# Task:
There is a line containing "Image resolution: width=1912" in the entries below. Repeat that line and every line after it exactly, and nothing more.

Stored items:
######
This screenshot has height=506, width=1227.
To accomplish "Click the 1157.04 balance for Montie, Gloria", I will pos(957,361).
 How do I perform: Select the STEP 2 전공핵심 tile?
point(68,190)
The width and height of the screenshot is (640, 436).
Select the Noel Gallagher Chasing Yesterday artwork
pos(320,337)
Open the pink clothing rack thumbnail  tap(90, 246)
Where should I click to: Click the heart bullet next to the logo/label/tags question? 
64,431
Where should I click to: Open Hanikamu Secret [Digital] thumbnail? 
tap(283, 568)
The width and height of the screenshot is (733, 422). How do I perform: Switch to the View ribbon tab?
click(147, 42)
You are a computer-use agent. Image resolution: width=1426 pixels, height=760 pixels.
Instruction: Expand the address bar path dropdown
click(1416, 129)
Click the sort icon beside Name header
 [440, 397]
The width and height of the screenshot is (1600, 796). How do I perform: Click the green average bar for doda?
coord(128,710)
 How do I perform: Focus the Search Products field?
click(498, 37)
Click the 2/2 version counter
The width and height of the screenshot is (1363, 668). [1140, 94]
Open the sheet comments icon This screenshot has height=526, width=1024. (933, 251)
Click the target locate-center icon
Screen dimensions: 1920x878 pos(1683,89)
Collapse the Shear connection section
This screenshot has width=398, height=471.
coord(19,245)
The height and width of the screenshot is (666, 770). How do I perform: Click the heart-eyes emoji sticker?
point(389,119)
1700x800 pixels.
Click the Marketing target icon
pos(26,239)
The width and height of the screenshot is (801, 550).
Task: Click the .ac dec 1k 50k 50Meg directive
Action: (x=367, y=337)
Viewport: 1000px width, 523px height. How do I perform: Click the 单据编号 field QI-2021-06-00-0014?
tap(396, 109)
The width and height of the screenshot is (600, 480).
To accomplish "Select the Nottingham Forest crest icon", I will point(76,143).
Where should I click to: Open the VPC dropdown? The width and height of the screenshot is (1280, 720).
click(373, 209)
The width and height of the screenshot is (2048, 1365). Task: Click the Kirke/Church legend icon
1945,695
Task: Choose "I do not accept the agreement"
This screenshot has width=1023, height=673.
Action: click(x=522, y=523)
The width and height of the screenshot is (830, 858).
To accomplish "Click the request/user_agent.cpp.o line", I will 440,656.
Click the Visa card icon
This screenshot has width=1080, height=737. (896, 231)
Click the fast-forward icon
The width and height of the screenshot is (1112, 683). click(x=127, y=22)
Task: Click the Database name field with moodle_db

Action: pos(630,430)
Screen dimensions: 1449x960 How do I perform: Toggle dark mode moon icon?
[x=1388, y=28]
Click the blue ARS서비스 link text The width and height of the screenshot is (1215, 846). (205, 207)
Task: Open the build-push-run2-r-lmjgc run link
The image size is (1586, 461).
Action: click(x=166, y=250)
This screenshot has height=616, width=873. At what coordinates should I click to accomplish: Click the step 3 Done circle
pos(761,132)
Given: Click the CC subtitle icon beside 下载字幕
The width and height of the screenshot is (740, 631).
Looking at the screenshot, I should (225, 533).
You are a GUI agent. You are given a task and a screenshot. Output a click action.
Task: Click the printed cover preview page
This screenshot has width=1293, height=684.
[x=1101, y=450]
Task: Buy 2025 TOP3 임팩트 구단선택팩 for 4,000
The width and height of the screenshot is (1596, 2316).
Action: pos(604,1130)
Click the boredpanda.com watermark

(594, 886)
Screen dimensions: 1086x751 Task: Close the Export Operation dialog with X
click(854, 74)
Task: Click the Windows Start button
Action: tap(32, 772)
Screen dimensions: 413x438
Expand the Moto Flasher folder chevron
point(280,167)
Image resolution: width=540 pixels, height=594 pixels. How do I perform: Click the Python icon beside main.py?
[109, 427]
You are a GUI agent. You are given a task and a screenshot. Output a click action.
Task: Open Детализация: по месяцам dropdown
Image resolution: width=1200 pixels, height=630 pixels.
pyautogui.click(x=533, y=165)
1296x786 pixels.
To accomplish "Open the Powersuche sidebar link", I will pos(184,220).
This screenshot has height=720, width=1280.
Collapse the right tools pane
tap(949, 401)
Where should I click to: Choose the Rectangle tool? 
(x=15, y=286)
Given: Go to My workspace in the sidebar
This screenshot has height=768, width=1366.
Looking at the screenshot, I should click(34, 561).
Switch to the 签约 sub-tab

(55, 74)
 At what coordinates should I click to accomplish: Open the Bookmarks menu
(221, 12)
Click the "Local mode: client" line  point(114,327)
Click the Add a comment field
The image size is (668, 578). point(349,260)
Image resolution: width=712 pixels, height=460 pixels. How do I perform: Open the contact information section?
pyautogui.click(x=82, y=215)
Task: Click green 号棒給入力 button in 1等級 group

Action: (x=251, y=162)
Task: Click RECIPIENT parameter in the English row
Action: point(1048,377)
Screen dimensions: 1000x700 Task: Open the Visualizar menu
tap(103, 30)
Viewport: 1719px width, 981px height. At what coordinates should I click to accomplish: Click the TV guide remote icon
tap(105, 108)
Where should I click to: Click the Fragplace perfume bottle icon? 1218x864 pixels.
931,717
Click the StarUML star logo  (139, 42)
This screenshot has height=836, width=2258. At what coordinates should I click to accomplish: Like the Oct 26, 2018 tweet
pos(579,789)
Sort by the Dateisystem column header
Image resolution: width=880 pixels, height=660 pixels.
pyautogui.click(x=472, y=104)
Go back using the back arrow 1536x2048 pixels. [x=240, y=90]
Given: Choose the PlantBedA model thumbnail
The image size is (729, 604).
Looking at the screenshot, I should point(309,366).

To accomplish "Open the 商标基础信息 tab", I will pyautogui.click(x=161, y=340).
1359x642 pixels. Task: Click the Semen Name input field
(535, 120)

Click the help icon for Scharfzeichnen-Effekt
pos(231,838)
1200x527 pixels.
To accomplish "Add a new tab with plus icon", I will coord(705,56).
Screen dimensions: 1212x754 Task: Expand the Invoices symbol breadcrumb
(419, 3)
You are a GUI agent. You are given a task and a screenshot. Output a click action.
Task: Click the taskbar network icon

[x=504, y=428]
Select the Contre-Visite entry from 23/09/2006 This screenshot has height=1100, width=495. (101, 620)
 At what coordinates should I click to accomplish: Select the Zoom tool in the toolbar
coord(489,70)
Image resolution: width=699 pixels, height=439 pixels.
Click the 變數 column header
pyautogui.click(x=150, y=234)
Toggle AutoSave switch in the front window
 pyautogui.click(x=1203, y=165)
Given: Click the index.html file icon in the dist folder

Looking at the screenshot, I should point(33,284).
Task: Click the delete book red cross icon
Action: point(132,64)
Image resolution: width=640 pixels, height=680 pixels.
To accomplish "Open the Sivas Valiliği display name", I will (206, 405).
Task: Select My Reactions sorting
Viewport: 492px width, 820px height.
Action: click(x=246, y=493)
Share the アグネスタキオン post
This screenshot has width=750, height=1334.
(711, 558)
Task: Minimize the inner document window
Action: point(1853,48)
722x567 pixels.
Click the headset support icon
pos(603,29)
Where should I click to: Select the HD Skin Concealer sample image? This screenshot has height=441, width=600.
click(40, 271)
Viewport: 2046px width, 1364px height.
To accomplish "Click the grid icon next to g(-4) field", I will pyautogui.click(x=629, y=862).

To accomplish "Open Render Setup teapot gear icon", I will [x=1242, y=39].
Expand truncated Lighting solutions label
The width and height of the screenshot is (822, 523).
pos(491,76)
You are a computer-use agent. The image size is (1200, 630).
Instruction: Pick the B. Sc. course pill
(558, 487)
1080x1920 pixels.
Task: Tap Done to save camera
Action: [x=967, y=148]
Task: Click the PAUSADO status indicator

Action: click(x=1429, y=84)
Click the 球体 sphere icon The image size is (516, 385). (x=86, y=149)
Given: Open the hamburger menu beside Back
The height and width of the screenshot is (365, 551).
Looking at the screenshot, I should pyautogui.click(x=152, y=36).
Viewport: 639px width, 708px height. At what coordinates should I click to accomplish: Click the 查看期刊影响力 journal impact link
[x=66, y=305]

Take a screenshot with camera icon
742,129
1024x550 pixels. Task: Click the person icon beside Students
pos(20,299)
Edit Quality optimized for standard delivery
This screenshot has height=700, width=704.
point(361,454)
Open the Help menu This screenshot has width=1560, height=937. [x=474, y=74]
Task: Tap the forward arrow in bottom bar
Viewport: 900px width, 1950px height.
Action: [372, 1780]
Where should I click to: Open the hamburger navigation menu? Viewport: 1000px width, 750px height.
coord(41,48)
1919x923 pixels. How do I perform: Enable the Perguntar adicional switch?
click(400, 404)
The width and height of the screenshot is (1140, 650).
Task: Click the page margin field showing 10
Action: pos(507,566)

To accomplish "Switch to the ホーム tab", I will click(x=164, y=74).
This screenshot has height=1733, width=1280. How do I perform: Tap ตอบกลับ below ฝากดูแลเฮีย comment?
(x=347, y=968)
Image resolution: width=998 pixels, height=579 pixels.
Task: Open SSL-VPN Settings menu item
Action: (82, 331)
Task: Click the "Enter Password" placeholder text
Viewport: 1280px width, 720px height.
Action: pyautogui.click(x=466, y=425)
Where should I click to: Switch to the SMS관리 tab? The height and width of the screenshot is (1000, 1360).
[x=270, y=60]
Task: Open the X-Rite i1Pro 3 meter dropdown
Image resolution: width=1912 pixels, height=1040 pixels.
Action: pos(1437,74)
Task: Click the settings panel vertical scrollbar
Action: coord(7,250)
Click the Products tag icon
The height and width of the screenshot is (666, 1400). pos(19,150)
######
# Answer space:
Image resolution: width=1912 pixels, height=1040 pixels.
Action: pos(1437,74)
Task: Click the settings panel vertical scrollbar
Action: coord(7,250)
Click the Products tag icon
The height and width of the screenshot is (666, 1400). pos(19,150)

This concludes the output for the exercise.